Herbs for menopause, relieving menopause symptoms with natural remedies. 

Menopause Natural Treatment & Herbs for Menopause

More and more often women are turning to natural remedies to alleviate menopause symptoms to help deal with the changes that occur during menopause. 

While all herbs will not work for all women, it is certainly worth a woman's time to try various natural remedies. 

It's important to note some herbs can interact with medications causing unwanted side effects or symptoms. 

If you are interested in natural remedies for menopause and using herbs and other natural supplements, it's important you check with your doctor or healthcare provider before trying any natural herbs for menopause. 


Natural Herbs for Menopause

If you are wondering what herbs to use for menopause, you might consider the following herbs for menopause relief. 

Black cohosh ( cimicifuga racemosa)
The American College of Obstetricians and Gynecologists supports short-term use of black cohosh, up to six months, for women with vasomotor symptoms of menopause. 
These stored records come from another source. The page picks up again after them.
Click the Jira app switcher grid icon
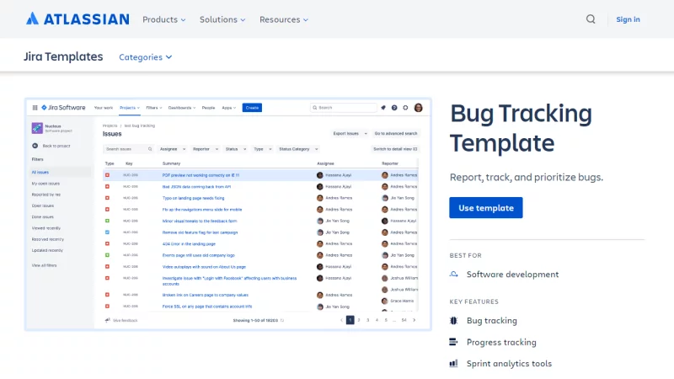 coord(35,108)
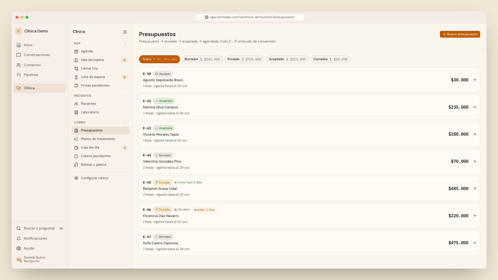Screen dimensions: 498x280
Task: Click the Nuevo presupuesto button
Action: coord(460,34)
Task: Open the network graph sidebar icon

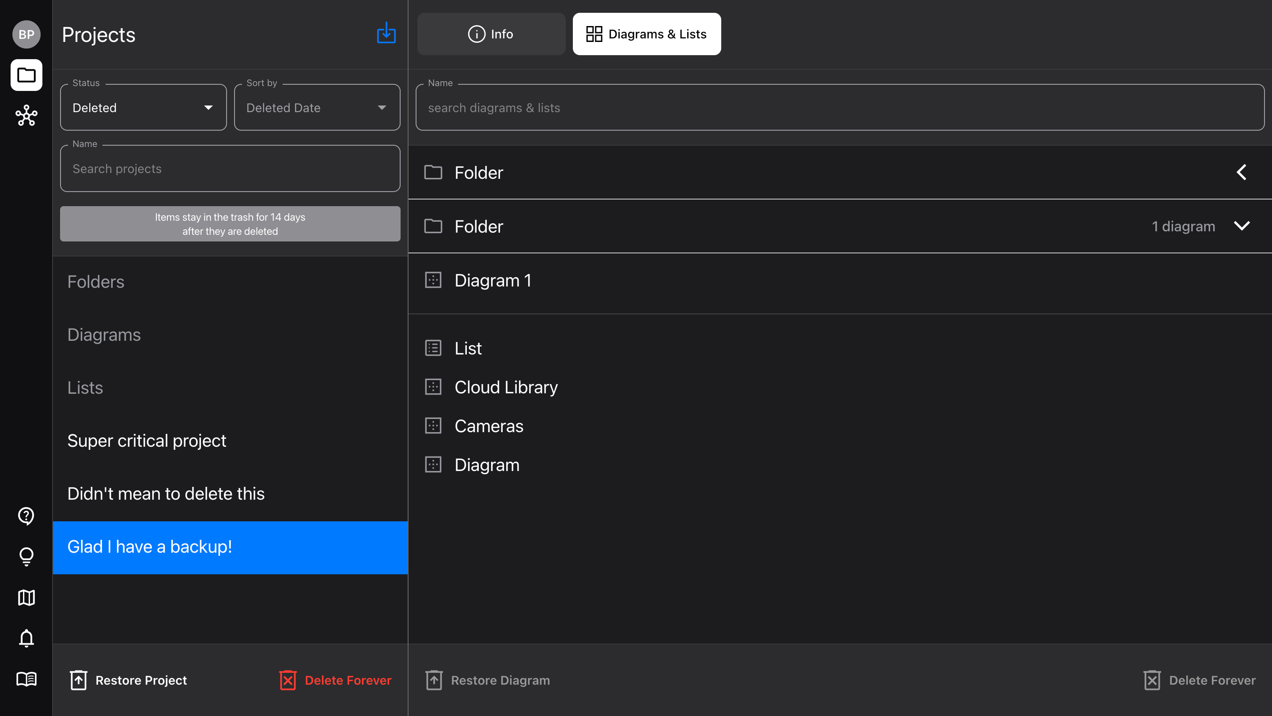Action: [26, 115]
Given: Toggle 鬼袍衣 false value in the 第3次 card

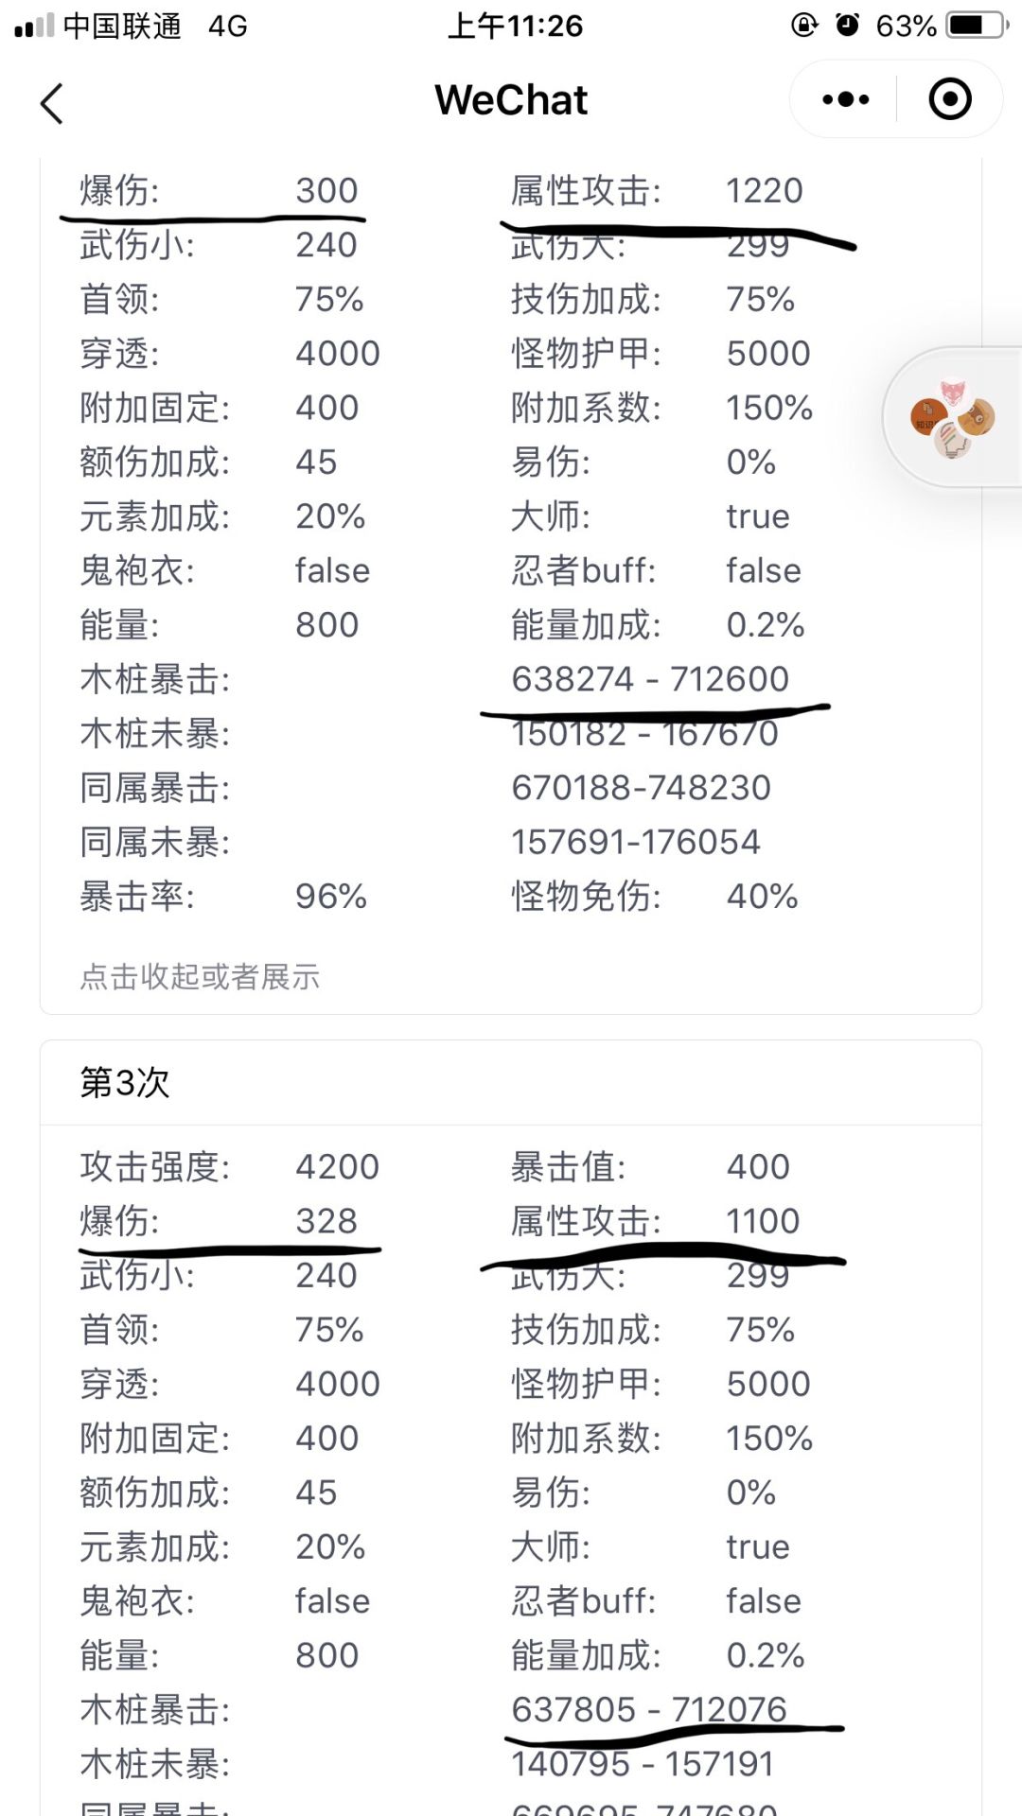Looking at the screenshot, I should click(332, 1600).
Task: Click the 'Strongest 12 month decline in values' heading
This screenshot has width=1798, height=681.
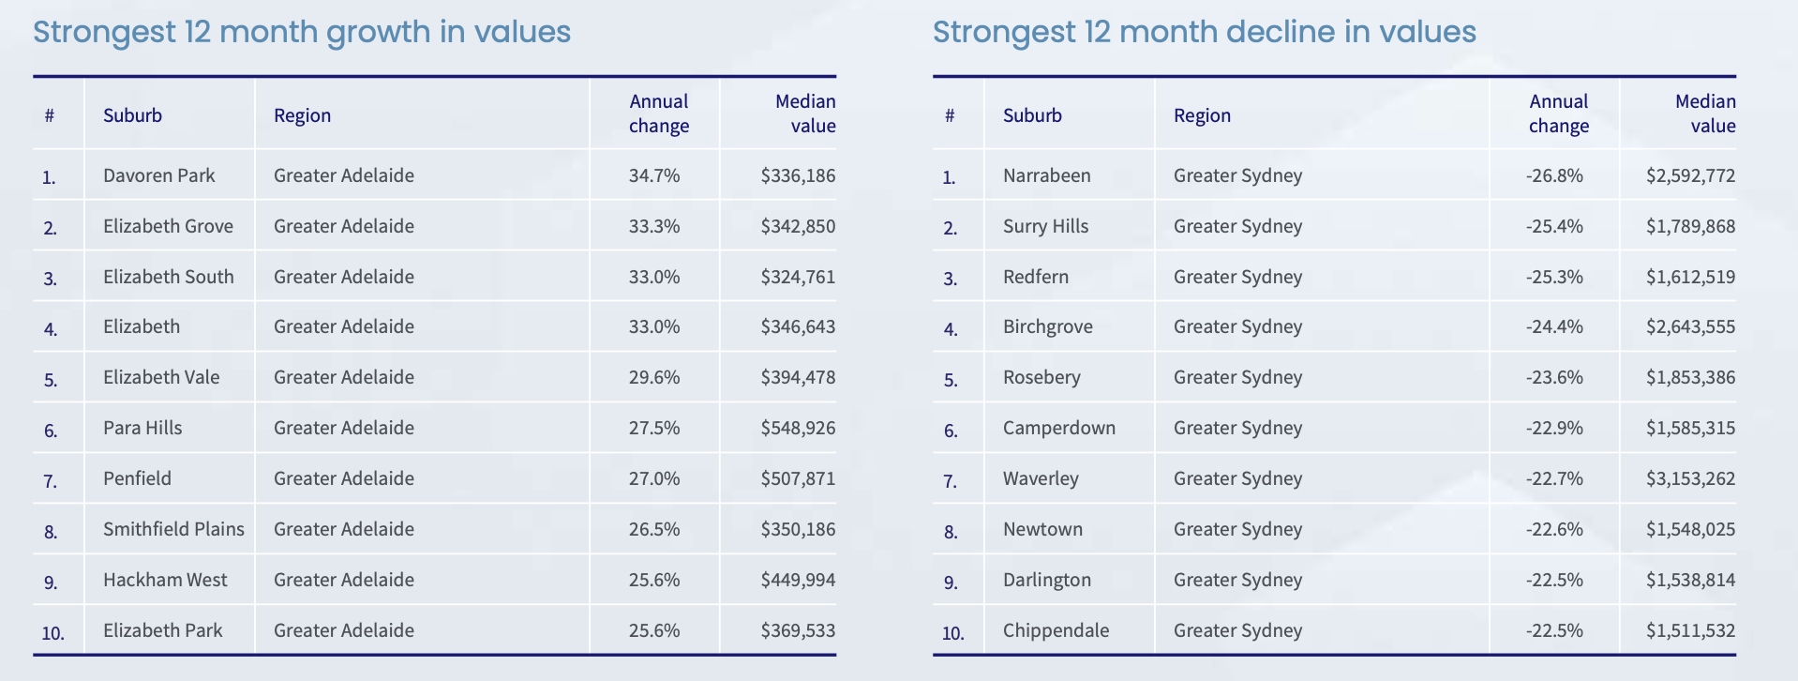Action: pyautogui.click(x=1204, y=32)
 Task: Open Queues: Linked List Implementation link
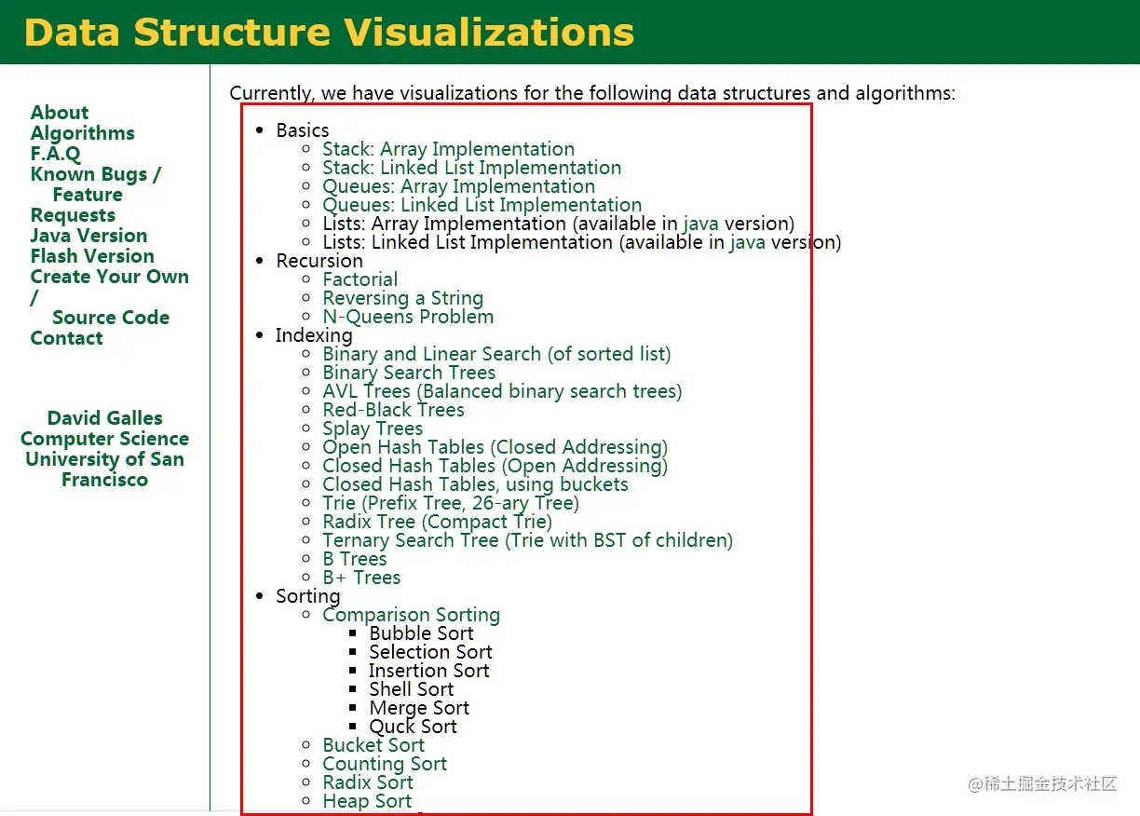tap(482, 205)
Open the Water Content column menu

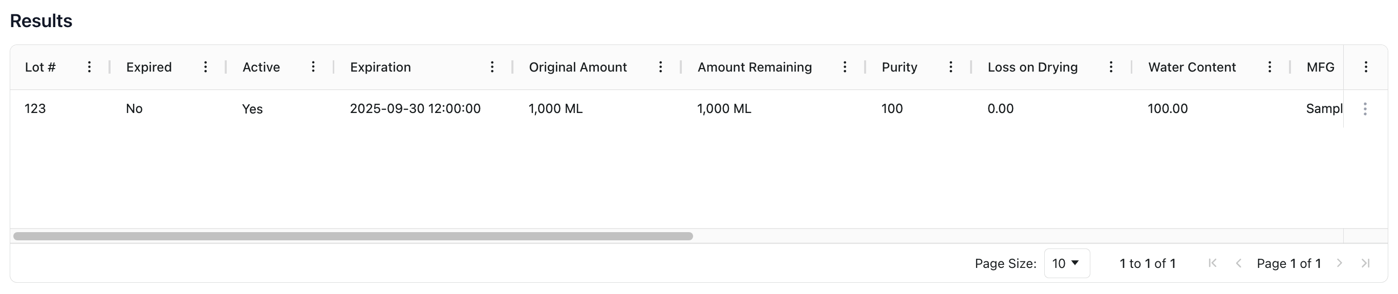1270,67
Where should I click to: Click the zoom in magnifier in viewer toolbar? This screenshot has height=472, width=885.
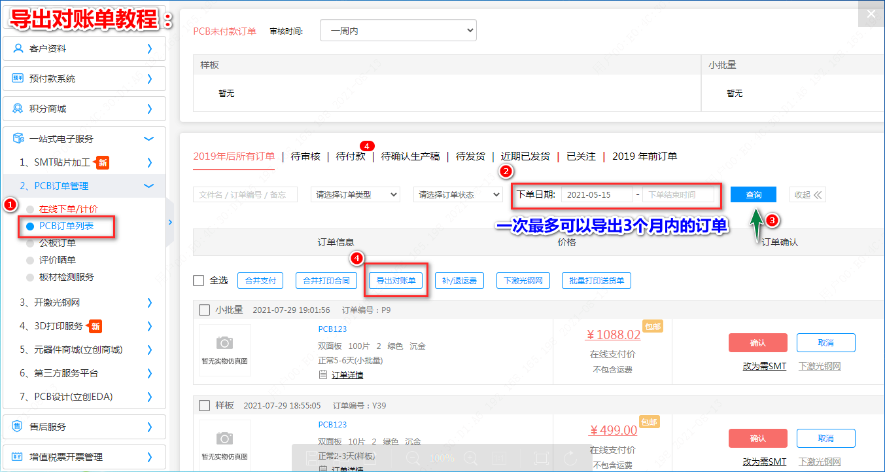point(470,458)

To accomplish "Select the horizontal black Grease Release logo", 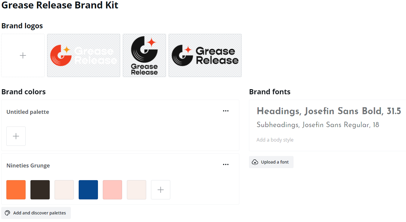I will [205, 55].
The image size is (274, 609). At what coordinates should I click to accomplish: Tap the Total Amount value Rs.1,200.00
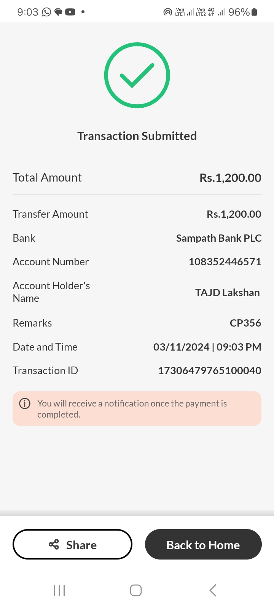[x=230, y=178]
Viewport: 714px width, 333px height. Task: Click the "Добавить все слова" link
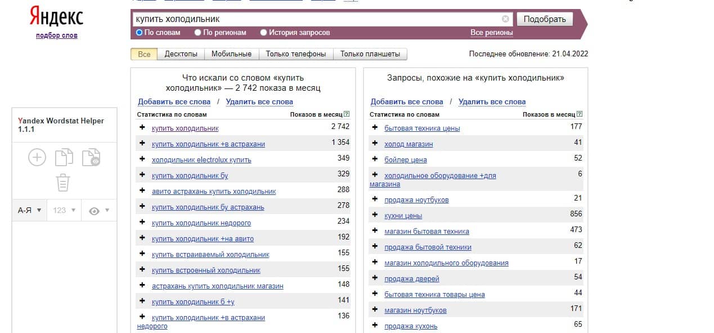pyautogui.click(x=173, y=101)
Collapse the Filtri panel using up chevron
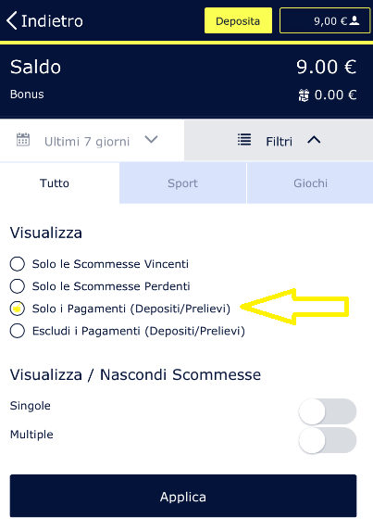 pyautogui.click(x=314, y=140)
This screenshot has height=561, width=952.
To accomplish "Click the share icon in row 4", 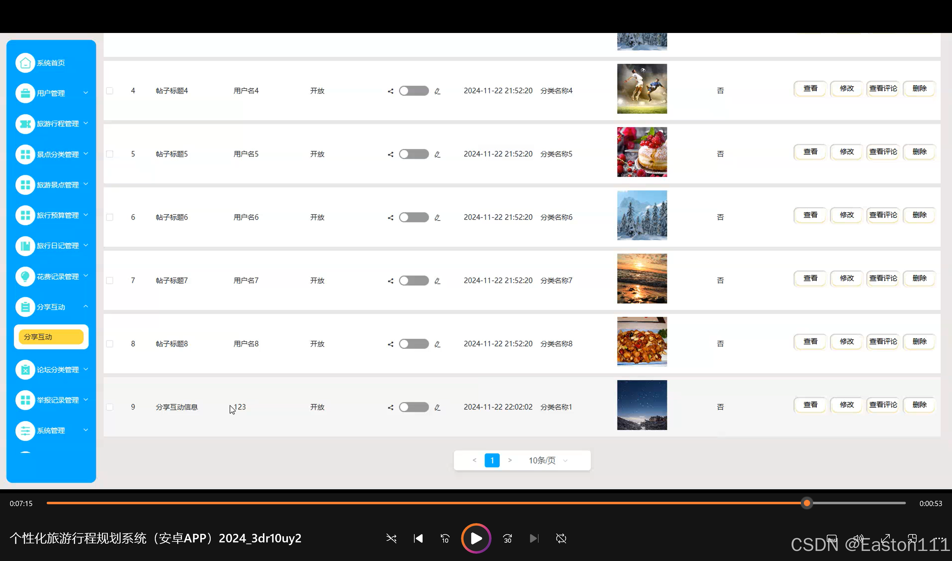I will [391, 91].
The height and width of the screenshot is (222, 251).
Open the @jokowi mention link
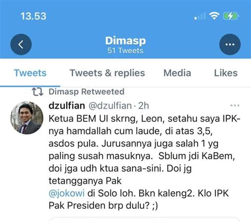pyautogui.click(x=67, y=193)
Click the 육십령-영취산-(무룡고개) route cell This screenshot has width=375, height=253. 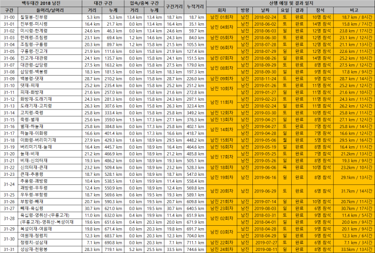[x=50, y=215]
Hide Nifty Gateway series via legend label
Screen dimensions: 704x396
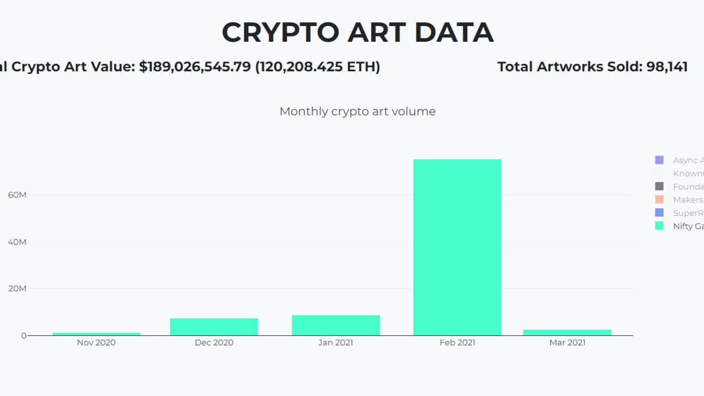coord(688,226)
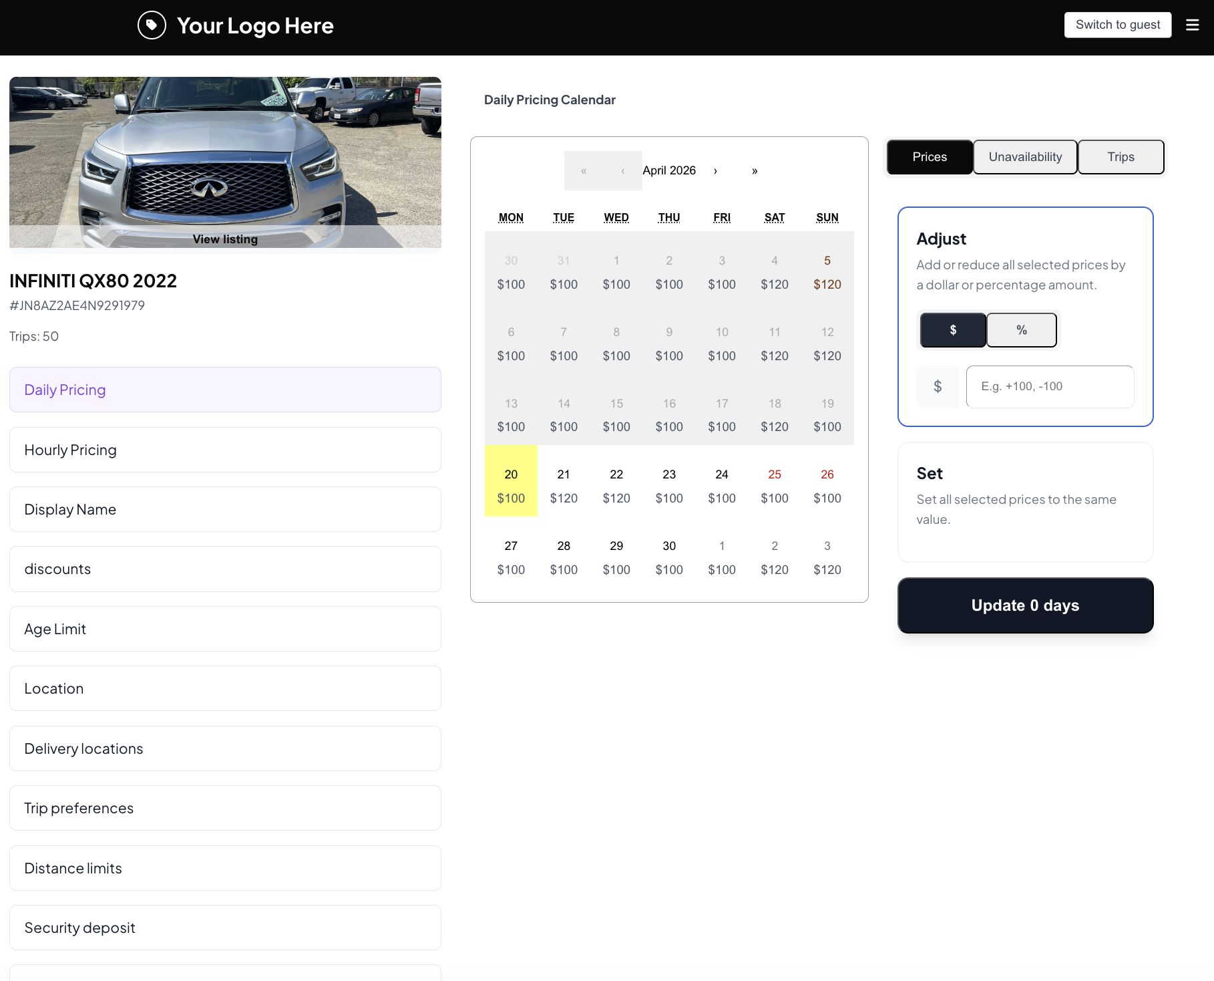The height and width of the screenshot is (981, 1214).
Task: Click the adjustment amount input field
Action: pyautogui.click(x=1050, y=386)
It's not recommended to take black cohosh if you have breast cancer. 

Black cohosh is most commonly used to relieve hot flashes, night sweats, and mild mood changes. 

Black cohosh is a good estrogenic herb acting specifically on the uterus to reduce cramps and congestion along with relief of hot flashes. 

Black cohosh is one of the most well known herbs for menopause relief but is also good for relieving muscular pain and cramping. Also, it may help reducing cholesterol levels and high blood pressure. 

Chaste tree ( Vilex agnus- castus)
The primary action of this herb in women is that it appears to lower high estrogen levelswhile raising low levels of progesterone. 

Chaste tree berries are not believed to contain female hormones, but are effective herbs for menopause because the dopamine may affect female hormone balance.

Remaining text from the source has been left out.